O show de segunda-feira marcou o ápice de um confronto entre os administradores do Temple Live e o governador Asa Hutchinson. A apresentação de McCready havia sido originalmente agendada para sexta-feira (15/5), três dias antes da data que a autoridade definira a reabertura de espaços fechados, como teatros, arenas e estádios — todos com público máximo de 50 pessoas.

Os representantes do Temple Live argumentaram que, com as medidas de segurança apropriadas, eles deveriam seguir as mesmas diretrizes estabelecidas para lugares de prática religiosa, liberados para receber um número maior de frequentadores.

— Se você pode ir a uma igreja e isso é uma assembléia pública, não há diferença — disse Mike Brown, representante do Temple Live. — Por que é bom para um grupo ter uma reunião pública e não é correto que um local de música tenha a mesma oportunidade?

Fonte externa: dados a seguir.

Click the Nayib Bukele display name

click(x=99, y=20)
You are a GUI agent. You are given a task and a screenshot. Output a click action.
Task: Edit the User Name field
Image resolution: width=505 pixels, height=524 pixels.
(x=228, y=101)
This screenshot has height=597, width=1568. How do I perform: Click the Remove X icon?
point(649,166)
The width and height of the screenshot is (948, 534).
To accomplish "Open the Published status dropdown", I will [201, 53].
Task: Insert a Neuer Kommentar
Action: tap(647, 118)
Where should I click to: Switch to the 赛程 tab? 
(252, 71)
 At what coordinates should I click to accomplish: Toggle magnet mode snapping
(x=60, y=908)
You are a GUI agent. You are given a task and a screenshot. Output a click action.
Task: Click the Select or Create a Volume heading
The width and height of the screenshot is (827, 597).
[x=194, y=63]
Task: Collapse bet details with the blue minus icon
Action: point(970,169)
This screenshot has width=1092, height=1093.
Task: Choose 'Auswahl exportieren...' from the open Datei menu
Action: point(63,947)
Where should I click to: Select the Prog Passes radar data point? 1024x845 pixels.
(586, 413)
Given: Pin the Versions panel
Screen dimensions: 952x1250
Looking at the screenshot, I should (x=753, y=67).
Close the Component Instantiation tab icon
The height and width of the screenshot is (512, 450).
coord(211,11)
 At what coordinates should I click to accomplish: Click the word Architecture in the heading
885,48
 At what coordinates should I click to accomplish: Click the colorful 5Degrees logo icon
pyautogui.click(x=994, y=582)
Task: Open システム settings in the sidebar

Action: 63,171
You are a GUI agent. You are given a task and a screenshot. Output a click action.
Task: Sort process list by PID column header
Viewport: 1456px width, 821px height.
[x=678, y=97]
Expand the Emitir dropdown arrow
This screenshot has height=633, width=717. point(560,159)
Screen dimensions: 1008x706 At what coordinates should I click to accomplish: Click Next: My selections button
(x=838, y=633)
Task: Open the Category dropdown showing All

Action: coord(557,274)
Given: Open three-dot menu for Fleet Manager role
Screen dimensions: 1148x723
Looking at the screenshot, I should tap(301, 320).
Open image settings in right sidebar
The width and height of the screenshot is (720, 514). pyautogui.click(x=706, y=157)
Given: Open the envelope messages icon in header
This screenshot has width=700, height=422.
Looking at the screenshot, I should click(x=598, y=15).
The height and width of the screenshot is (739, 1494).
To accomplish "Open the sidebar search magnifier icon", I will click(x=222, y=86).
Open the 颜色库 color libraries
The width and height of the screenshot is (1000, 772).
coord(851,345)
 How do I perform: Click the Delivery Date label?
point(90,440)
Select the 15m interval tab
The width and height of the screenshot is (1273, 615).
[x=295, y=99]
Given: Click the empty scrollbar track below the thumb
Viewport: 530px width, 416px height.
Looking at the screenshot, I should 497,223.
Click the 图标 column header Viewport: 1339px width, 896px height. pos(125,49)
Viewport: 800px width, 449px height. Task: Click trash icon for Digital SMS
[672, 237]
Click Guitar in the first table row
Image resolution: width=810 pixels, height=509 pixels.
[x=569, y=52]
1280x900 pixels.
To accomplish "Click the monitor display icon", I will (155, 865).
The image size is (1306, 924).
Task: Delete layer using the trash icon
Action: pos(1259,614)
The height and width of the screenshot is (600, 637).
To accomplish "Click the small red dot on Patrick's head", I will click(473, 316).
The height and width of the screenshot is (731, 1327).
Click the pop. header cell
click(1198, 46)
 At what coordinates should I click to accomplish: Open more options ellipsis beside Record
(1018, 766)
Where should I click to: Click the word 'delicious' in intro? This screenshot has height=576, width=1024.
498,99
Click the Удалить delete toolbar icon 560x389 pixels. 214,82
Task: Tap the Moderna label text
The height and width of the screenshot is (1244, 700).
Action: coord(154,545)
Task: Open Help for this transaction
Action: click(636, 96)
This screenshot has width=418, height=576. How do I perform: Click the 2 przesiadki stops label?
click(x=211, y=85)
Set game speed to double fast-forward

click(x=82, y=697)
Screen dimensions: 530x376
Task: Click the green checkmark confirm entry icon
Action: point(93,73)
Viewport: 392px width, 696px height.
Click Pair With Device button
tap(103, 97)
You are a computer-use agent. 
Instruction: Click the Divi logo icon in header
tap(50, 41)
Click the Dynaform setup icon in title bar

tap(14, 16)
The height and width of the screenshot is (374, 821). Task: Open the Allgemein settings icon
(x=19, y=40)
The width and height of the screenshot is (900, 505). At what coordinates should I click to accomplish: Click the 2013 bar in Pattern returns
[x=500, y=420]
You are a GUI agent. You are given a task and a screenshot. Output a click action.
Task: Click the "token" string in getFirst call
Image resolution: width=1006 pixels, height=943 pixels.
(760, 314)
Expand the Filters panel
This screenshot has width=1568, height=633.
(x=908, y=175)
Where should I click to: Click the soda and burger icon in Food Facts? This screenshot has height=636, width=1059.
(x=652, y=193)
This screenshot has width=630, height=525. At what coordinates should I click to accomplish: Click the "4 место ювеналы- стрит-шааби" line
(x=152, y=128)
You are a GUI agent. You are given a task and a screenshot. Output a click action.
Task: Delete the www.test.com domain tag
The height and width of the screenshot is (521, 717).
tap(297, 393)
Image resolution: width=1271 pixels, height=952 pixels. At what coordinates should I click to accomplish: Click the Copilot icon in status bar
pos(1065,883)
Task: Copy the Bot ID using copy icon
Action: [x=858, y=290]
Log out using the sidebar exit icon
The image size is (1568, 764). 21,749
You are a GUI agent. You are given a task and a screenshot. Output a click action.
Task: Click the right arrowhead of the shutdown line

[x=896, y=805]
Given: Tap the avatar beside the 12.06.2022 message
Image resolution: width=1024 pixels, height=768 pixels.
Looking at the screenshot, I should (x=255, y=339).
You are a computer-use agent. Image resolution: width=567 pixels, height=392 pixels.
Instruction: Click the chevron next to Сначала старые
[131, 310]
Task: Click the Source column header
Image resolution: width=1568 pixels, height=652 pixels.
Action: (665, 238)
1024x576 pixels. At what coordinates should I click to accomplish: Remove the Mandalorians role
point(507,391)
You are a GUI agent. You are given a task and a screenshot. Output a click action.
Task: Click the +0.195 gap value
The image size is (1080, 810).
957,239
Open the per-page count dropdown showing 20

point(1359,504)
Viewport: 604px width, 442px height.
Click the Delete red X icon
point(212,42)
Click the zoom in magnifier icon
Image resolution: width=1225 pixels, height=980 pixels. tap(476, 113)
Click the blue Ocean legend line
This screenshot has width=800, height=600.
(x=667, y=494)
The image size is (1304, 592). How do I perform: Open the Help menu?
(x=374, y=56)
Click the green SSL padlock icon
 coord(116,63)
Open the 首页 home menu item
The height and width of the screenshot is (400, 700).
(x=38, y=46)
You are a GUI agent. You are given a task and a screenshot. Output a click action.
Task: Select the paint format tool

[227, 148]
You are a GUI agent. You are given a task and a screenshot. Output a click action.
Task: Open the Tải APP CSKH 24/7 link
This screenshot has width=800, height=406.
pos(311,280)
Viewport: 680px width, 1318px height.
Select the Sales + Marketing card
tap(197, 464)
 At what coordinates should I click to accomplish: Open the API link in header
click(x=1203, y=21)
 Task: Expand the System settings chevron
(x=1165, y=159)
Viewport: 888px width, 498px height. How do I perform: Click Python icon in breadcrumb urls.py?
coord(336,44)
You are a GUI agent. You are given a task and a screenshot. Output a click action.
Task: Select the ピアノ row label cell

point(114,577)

Autoridades de saúde do Arkansas argumentaram que um show representa um perigo maior, porque tem mais chance de atrair visitantes de fora do estado, e logo emitiram uma ordem para que a atração musical fosse cancelada. Quando os produtores se recusaram a recuar, o governo apreendeu a licença de funcionamento do Temple Live.

Numa entrevista coletiva na tarde da última quinta-feira (14/5), Beaty, o proprietário da casa, argumentou que seus direitos constitucionais haviam sido pisoteados. O empresário, porém, admitiu que estava impotente para lutar na Justiça:

— Acho que o governador quer que eu diga: "Bem, vamos adiar o show" — disse ele, à época. — É isso que você quer ouvir, governador? Então, vamos mudar o show. Espero que esteja feliz.

Aparentemente, o governador ficou mesmo feliz. Após conceder a derrota, o Temple Live teve sua licença comercial devolvida e a capacidade de 229 pessoas aprovada oficialmente para o show da noite de segunda-feira.

O show de McCready não dá sinais claros, porém, de que a indústria do entretenimento voltará tão logo em força total. Audrey Fix Schaefer, porta-voz da organização National Independent Venue Association, disse que não tem conhecimento sobre nenhum show planejado por seus 1.600 membros no pais.

O setor teme sua saúde financeira por causa dos fechamentos generalizados, contas a pagar e milhões em receita perdida devido aos reembolsos de clientes por shows cancelados.